= Nowogrodzka =

The map of the Warsaw agglomeration in the 18th century, with Nowogrodzka being marked with number 23.

Nowogrodzka (/pl/), originally known as Nowy Gród (/pl/), was a suburban town (jurydyka) near the town of Old Warsaw, and a part of Warsaw agglomeration. It was established in 1767, centered on the Nowogrodzka Street, and was incorporated into the city of Warsaw in 1974. Currently, its area is divided between districts of Śródmieście (Śródmieście Południowe) and Ochota (Filtry).

== History ==
Nowy Gród (lit. New Town, New Settlement), later known as Nowogrodzka, was established in 1767, on the land belonging to the Church of the Holy Spirit, and later to the Holy Cross Church.

Nowogrodzka was suburban town in the Warsaw agglomeration, outside the administrative boundaries of Old Warsaw and New Warsaw. It legally functioned as the jurydyka, a suburban town, established with royal decree, independent from Warsaw, including free from paying taxes and following its laws.

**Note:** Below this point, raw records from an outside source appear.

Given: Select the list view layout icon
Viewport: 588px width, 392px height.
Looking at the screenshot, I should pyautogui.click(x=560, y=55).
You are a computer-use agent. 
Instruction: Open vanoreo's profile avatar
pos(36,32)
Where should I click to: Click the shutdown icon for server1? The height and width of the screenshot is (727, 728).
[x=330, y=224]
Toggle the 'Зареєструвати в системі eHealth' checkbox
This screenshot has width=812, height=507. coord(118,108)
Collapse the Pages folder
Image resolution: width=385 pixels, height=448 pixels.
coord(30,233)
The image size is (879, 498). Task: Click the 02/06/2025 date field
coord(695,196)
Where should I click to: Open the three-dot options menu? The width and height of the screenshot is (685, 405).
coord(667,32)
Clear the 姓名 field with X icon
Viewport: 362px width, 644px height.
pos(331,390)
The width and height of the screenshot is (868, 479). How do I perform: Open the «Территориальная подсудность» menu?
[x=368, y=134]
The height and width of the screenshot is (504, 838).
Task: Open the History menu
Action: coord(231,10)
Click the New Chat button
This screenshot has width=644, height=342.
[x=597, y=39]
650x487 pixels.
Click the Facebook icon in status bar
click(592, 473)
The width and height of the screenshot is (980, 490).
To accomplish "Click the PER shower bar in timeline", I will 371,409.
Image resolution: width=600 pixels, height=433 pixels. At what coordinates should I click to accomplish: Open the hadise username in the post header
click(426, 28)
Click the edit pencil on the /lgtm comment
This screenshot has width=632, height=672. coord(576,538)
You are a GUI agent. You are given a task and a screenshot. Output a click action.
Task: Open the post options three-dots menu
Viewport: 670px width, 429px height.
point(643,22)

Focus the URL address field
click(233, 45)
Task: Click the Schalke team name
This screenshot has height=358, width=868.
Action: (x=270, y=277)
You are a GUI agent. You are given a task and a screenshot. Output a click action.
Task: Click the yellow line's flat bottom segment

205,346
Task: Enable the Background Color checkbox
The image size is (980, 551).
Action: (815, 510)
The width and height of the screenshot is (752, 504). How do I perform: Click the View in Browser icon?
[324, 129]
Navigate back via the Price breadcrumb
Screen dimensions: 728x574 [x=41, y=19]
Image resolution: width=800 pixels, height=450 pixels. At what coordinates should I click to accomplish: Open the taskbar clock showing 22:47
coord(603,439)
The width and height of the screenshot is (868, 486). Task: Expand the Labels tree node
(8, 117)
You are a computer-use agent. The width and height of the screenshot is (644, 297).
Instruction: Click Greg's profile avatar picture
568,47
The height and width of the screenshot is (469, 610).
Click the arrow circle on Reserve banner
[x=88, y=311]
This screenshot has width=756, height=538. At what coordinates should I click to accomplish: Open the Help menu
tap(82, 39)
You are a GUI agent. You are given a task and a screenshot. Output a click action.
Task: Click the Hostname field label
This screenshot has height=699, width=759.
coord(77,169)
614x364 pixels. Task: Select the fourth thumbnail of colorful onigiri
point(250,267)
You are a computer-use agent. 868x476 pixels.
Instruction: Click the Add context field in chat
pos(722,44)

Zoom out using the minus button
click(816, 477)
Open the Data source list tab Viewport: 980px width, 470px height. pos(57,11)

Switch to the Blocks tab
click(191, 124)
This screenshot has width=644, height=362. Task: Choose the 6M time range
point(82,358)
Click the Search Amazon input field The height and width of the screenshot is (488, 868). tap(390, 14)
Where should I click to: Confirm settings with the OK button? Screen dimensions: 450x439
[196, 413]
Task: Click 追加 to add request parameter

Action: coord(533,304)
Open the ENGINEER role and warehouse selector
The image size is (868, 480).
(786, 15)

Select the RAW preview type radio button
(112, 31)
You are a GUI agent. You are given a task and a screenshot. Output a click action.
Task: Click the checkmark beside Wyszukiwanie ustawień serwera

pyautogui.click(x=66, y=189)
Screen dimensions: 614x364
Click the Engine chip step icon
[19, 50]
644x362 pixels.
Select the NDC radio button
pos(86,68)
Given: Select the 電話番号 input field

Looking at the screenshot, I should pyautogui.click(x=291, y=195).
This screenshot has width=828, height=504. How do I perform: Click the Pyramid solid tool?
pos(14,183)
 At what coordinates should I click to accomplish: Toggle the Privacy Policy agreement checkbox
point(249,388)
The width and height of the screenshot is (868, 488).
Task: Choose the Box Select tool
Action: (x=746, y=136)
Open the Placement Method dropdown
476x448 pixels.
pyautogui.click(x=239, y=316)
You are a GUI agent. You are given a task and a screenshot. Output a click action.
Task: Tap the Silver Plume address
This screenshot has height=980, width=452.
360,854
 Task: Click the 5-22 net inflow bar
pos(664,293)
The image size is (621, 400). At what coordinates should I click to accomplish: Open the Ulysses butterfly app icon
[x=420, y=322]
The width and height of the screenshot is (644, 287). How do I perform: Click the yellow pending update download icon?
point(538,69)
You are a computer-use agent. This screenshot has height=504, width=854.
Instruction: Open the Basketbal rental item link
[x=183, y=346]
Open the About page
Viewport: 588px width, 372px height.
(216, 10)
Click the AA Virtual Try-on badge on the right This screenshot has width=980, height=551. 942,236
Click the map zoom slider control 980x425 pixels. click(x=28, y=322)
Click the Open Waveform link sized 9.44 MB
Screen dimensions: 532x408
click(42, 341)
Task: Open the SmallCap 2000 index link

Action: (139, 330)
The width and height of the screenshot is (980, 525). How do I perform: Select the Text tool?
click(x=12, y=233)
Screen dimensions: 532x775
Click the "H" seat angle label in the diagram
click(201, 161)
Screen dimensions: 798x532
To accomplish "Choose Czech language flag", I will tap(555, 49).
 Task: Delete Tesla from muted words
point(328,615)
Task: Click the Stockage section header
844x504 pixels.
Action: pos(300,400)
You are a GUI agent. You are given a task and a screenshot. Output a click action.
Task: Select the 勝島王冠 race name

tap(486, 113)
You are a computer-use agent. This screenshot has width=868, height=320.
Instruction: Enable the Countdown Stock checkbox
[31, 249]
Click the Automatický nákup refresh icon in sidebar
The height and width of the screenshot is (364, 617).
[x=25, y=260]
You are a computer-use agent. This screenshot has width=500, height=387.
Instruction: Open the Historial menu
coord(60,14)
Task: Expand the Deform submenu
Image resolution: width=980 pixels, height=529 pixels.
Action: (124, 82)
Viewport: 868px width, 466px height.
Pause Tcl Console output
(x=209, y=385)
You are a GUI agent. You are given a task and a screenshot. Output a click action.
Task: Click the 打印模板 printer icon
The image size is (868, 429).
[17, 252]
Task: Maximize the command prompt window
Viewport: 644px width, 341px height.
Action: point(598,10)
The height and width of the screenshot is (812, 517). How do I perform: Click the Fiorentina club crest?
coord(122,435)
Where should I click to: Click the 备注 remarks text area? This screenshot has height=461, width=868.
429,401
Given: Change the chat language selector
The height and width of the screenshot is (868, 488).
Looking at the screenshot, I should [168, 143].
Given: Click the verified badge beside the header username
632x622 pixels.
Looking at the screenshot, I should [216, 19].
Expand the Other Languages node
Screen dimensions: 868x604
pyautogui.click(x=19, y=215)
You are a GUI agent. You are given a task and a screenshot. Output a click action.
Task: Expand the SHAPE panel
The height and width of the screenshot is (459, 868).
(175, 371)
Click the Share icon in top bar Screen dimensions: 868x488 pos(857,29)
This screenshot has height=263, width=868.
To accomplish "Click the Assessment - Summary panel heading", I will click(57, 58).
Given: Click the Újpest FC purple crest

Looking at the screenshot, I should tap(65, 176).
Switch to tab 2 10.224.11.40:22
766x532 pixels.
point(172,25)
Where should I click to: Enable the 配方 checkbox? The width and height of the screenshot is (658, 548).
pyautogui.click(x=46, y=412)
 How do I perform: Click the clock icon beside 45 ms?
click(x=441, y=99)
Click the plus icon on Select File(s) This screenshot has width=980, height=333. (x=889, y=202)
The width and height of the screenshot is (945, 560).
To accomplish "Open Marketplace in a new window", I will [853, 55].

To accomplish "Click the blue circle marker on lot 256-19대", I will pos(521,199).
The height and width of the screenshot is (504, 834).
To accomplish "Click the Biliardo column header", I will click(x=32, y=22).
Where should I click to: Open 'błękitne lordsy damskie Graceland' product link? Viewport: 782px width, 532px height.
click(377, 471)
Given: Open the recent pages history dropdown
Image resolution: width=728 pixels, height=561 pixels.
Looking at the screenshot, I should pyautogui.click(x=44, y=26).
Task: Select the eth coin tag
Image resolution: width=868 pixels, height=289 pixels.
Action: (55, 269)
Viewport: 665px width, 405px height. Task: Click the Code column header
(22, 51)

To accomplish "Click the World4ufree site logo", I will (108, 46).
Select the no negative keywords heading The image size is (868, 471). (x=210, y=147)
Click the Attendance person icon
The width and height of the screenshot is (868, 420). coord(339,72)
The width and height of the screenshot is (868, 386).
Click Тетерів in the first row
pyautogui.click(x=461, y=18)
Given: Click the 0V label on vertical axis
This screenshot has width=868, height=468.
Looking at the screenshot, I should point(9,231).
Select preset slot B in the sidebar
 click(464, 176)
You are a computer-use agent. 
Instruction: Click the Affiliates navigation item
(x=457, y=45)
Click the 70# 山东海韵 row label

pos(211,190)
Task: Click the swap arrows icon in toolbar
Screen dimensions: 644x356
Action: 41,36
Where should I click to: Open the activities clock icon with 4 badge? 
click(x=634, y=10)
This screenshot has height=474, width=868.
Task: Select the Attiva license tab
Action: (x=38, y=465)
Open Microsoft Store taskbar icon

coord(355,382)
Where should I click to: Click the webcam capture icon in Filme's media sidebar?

In 1770, the road around which the settlement was settled, was named the Nowogrodzka Street.

In 1791, in accordance to the Free Royal Cities Act, it was decided to combine Nowogrodzka, together with other suburban towns, as well as towns of Old Warsaw, and New Warsaw, into a singular entity, forming the city of Warsaw. The execution of the act was blocked by the Targowica Confederation, which delayed the unification to 1794.